◆ Instructions to follow ◆
Write the data out again, word for word.

Data for the task START

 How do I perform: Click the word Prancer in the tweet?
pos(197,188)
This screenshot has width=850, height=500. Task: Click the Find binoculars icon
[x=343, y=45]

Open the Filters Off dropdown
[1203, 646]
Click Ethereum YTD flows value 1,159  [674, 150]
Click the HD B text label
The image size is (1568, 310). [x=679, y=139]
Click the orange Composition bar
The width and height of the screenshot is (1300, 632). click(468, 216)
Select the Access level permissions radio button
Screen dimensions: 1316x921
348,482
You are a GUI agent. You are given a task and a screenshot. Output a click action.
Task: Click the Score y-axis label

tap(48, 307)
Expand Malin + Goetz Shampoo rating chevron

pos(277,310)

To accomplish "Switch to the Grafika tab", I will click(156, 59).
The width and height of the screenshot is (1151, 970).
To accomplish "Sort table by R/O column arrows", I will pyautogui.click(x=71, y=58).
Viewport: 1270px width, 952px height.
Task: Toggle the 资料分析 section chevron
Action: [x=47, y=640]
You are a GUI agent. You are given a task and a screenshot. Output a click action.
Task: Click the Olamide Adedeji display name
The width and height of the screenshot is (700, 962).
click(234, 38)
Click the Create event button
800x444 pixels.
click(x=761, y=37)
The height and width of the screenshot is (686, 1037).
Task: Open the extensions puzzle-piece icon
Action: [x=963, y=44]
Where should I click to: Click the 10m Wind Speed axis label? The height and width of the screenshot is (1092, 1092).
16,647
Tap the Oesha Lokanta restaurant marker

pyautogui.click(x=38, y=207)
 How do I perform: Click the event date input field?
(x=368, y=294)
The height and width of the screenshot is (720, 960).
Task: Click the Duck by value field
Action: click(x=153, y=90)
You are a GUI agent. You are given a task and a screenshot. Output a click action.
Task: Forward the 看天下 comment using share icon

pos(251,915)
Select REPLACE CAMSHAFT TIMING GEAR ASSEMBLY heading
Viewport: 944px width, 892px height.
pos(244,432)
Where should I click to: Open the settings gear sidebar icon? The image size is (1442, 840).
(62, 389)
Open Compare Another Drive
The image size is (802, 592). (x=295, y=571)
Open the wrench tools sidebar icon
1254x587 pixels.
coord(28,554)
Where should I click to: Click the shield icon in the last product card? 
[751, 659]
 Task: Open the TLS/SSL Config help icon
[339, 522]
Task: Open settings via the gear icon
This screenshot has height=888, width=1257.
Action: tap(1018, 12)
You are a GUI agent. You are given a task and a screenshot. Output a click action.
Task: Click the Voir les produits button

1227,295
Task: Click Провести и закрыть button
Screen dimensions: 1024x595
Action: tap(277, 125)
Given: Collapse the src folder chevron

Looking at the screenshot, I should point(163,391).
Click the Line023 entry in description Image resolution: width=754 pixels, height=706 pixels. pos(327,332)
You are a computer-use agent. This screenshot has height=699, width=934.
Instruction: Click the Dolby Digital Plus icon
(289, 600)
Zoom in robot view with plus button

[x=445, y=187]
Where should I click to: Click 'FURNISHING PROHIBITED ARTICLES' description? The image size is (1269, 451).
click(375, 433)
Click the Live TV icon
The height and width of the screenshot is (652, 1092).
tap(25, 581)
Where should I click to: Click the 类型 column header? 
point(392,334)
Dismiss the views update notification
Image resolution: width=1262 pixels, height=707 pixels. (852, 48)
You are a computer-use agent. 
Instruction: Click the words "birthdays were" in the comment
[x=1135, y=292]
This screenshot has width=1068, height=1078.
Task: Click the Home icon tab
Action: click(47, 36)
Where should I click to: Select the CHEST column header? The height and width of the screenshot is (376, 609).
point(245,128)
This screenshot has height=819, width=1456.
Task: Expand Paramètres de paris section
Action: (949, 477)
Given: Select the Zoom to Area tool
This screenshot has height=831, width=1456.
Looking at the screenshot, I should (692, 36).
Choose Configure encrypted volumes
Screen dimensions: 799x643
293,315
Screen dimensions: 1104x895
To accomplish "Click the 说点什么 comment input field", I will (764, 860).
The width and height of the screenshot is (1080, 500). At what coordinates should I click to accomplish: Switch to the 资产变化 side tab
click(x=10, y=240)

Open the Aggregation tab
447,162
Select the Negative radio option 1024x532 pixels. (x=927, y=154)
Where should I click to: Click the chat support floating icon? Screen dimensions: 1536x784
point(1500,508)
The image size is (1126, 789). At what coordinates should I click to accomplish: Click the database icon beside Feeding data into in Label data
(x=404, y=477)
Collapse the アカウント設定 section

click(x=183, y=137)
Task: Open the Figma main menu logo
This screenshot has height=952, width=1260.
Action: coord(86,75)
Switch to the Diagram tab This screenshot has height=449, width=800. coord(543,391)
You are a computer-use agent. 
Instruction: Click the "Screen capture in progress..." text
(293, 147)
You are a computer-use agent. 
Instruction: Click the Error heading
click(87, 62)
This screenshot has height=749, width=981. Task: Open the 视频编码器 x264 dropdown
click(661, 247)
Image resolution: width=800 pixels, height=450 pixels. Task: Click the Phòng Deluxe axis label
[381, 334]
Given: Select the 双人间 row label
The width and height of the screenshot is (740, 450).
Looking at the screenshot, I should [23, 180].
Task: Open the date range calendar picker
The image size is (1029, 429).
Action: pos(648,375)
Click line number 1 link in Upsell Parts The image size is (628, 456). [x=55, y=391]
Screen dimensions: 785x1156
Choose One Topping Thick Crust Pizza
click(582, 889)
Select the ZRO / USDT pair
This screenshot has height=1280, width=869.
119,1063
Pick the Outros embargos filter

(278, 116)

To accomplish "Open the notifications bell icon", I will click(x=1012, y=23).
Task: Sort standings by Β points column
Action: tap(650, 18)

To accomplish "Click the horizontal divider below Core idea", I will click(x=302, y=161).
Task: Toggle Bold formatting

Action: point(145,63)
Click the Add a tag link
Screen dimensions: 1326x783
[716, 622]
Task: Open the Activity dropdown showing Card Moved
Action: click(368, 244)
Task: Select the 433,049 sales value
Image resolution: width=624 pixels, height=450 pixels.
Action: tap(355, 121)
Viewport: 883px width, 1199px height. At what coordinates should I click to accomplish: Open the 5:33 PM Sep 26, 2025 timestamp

Data for the task END

◆ Solution below ◆
 How do I perform: Click the word Prancer in the tweet?
pos(197,188)
This screenshot has width=850, height=500. Task: Click the Find binoculars icon
[x=343, y=45]

Open the Filters Off dropdown
[1203, 646]
Click Ethereum YTD flows value 1,159  [674, 150]
Click the HD B text label
The image size is (1568, 310). [x=679, y=139]
Click the orange Composition bar
The width and height of the screenshot is (1300, 632). click(468, 216)
Select the Access level permissions radio button
Screen dimensions: 1316x921
348,482
You are a GUI agent. You are given a task and a screenshot. Output a click action.
Task: Click the Score y-axis label

tap(48, 307)
Expand Malin + Goetz Shampoo rating chevron

pos(277,310)

To accomplish "Switch to the Grafika tab", I will click(156, 59).
The width and height of the screenshot is (1151, 970).
To accomplish "Sort table by R/O column arrows", I will pyautogui.click(x=71, y=58).
Viewport: 1270px width, 952px height.
Task: Toggle the 资料分析 section chevron
Action: [x=47, y=640]
You are a GUI agent. You are given a task and a screenshot. Output a click action.
Task: Click the Olamide Adedeji display name
The width and height of the screenshot is (700, 962).
click(234, 38)
Click the Create event button
800x444 pixels.
click(x=761, y=37)
The height and width of the screenshot is (686, 1037).
Task: Open the extensions puzzle-piece icon
Action: [x=963, y=44]
Where should I click to: Click the 10m Wind Speed axis label? The height and width of the screenshot is (1092, 1092).
16,647
Tap the Oesha Lokanta restaurant marker

pyautogui.click(x=38, y=207)
 How do I perform: Click the event date input field?
(x=368, y=294)
The height and width of the screenshot is (720, 960).
Task: Click the Duck by value field
Action: click(x=153, y=90)
You are a GUI agent. You are given a task and a screenshot. Output a click action.
Task: Forward the 看天下 comment using share icon

pos(251,915)
Select REPLACE CAMSHAFT TIMING GEAR ASSEMBLY heading
Viewport: 944px width, 892px height.
pos(244,432)
Where should I click to: Open the settings gear sidebar icon? The image size is (1442, 840).
(62, 389)
Open Compare Another Drive
The image size is (802, 592). (x=295, y=571)
Open the wrench tools sidebar icon
1254x587 pixels.
coord(28,554)
Where should I click to: Click the shield icon in the last product card? 
[751, 659]
 Task: Open the TLS/SSL Config help icon
[339, 522]
Task: Open settings via the gear icon
This screenshot has height=888, width=1257.
Action: tap(1018, 12)
You are a GUI agent. You are given a task and a screenshot. Output a click action.
Task: Click the Voir les produits button

1227,295
Task: Click Провести и закрыть button
Screen dimensions: 1024x595
Action: tap(277, 125)
Given: Collapse the src folder chevron

Looking at the screenshot, I should point(163,391).
Click the Line023 entry in description Image resolution: width=754 pixels, height=706 pixels. pos(327,332)
You are a computer-use agent. This screenshot has height=699, width=934.
Instruction: Click the Dolby Digital Plus icon
(289, 600)
Zoom in robot view with plus button

[x=445, y=187]
Where should I click to: Click 'FURNISHING PROHIBITED ARTICLES' description? The image size is (1269, 451).
click(375, 433)
Click the Live TV icon
The height and width of the screenshot is (652, 1092).
tap(25, 581)
Where should I click to: Click the 类型 column header? 
point(392,334)
Dismiss the views update notification
Image resolution: width=1262 pixels, height=707 pixels. (852, 48)
You are a computer-use agent. 
Instruction: Click the words "birthdays were" in the comment
[x=1135, y=292]
This screenshot has width=1068, height=1078.
Task: Click the Home icon tab
Action: click(47, 36)
Where should I click to: Select the CHEST column header? The height and width of the screenshot is (376, 609).
point(245,128)
This screenshot has height=819, width=1456.
Task: Expand Paramètres de paris section
Action: (949, 477)
Given: Select the Zoom to Area tool
This screenshot has height=831, width=1456.
Looking at the screenshot, I should (692, 36).
Choose Configure encrypted volumes
Screen dimensions: 799x643
293,315
Screen dimensions: 1104x895
To accomplish "Click the 说点什么 comment input field", I will (764, 860).
The width and height of the screenshot is (1080, 500). At what coordinates should I click to accomplish: Switch to the 资产变化 side tab
click(x=10, y=240)

Open the Aggregation tab
447,162
Select the Negative radio option 1024x532 pixels. (x=927, y=154)
Where should I click to: Click the chat support floating icon? Screen dimensions: 1536x784
point(1500,508)
The image size is (1126, 789). At what coordinates should I click to accomplish: Click the database icon beside Feeding data into in Label data
(x=404, y=477)
Collapse the アカウント設定 section

click(x=183, y=137)
Task: Open the Figma main menu logo
This screenshot has height=952, width=1260.
Action: coord(86,75)
Switch to the Diagram tab This screenshot has height=449, width=800. coord(543,391)
You are a computer-use agent. 
Instruction: Click the "Screen capture in progress..." text
(293, 147)
You are a computer-use agent. 
Instruction: Click the Error heading
click(87, 62)
This screenshot has height=749, width=981. Task: Open the 视频编码器 x264 dropdown
click(661, 247)
Image resolution: width=800 pixels, height=450 pixels. Task: Click the Phòng Deluxe axis label
[381, 334]
Given: Select the 双人间 row label
The width and height of the screenshot is (740, 450).
Looking at the screenshot, I should [23, 180].
Task: Open the date range calendar picker
The image size is (1029, 429).
Action: pos(648,375)
Click line number 1 link in Upsell Parts The image size is (628, 456). [x=55, y=391]
Screen dimensions: 785x1156
Choose One Topping Thick Crust Pizza
click(582, 889)
Select the ZRO / USDT pair
This screenshot has height=1280, width=869.
119,1063
Pick the Outros embargos filter

(278, 116)

To accomplish "Open the notifications bell icon", I will click(x=1012, y=23).
Task: Sort standings by Β points column
Action: tap(650, 18)

To accomplish "Click the horizontal divider below Core idea", I will click(x=302, y=161).
Task: Toggle Bold formatting

Action: point(145,63)
Click the Add a tag link
Screen dimensions: 1326x783
[716, 622]
Task: Open the Activity dropdown showing Card Moved
Action: click(368, 244)
Task: Select the 433,049 sales value
Image resolution: width=624 pixels, height=450 pixels.
Action: tap(355, 121)
Viewport: 883px width, 1199px height. At what coordinates should I click to accomplish: Open the 5:33 PM Sep 26, 2025 timestamp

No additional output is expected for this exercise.